Batch Normalization

Input Normalization and its Limitations

We have been traditionally normalizing the input data to have a mean of 0 and a standard deviation of 1. This is done to ensure that the input data is centered around 0 and has a similar scale to ensure that the optimization process is stable and converges faster. To see why this helps, consider a limiting example of two parameters as shown below.

Contour of the loss with respect to two parameters and SGD trajectory

In this contour plot of the loss, the SGD trajectory shown is not smooth which means that the algorithm converges very slowly. As shown in the backpropagation exercise with the single neuron, the gradient of the neuron output with respect to the weight is proportional to the input \(x\) and the proportionality factor can be very small if the dot product is either very large or too small. In the case where all inputs are positive, the changes to the weights are all of the same sign across parameters. The reason is that there is a much larger dynamic range in the x-axis and this means that the gradient with respect to one of the parameters will dominate its direction creating a zig-zag pattern.

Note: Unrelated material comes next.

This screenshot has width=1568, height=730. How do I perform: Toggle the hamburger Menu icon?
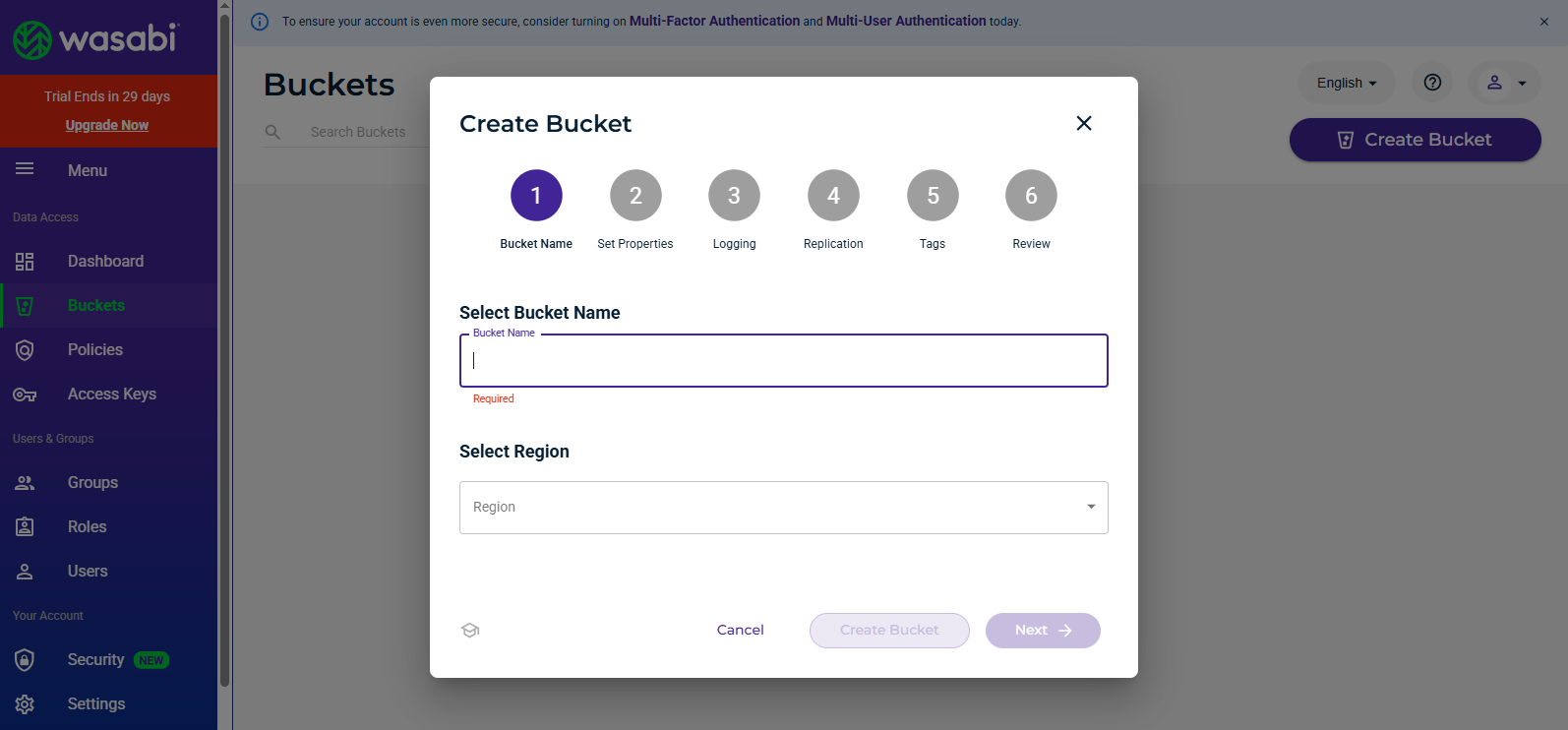(25, 169)
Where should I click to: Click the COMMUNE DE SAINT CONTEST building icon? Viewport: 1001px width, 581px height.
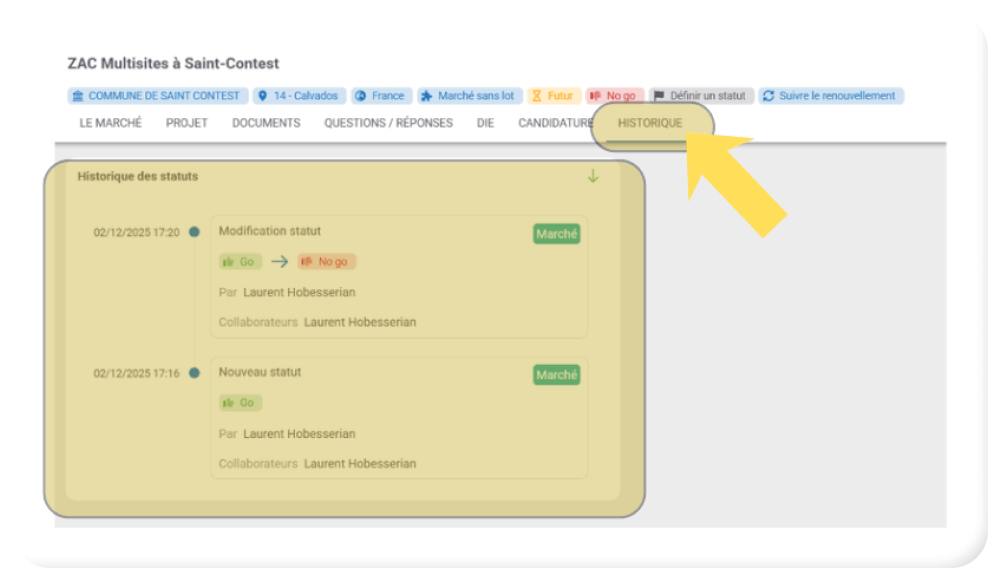78,96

The best way to correct the situation is to normalize the input data around a mean of 0 and this will result into a much faster SGD convergence. After normalization you can get a more rounded (bivariate in this case) distribution where gradient directions can be diverse.

Normalizing the input is effective but it is not enough. The reason is that the input data is not the only thing that changes as the data propagates through the network. The distribution of activations also changes which is affected by the value of the parameters (weights).

Parameter initialization

Various techniques have been proposed to address this issue, such as careful initialization of the weights, or using activation functions that are less sensitive to the scale of the weights. In the code below we can see how various initializations can affect the output of a fully connected layer.

import torch
import torch.nn as nn
import torch.optim as optim
import matplotlib.pyplot as plt
import numpy as np

# Set up parameters
n_input = 784
n_dense = 256

# Custom weight and bias initializers
class RandomNormalInitializer:
    def __init__(self, mean=0.0, std=1.0):
        self.mean = mean
        self.std = std

    def __call__(self, tensor):
        return nn.init.normal_(tensor, mean=self.mean, std=self.std)

class ZerosInitializer:
    def __call__(self, tensor):
        return nn.init.zeros_(tensor)

class GlorotNormalInitializer:
    def __call__(self, tensor):
        return nn.init.xavier_normal_(tensor)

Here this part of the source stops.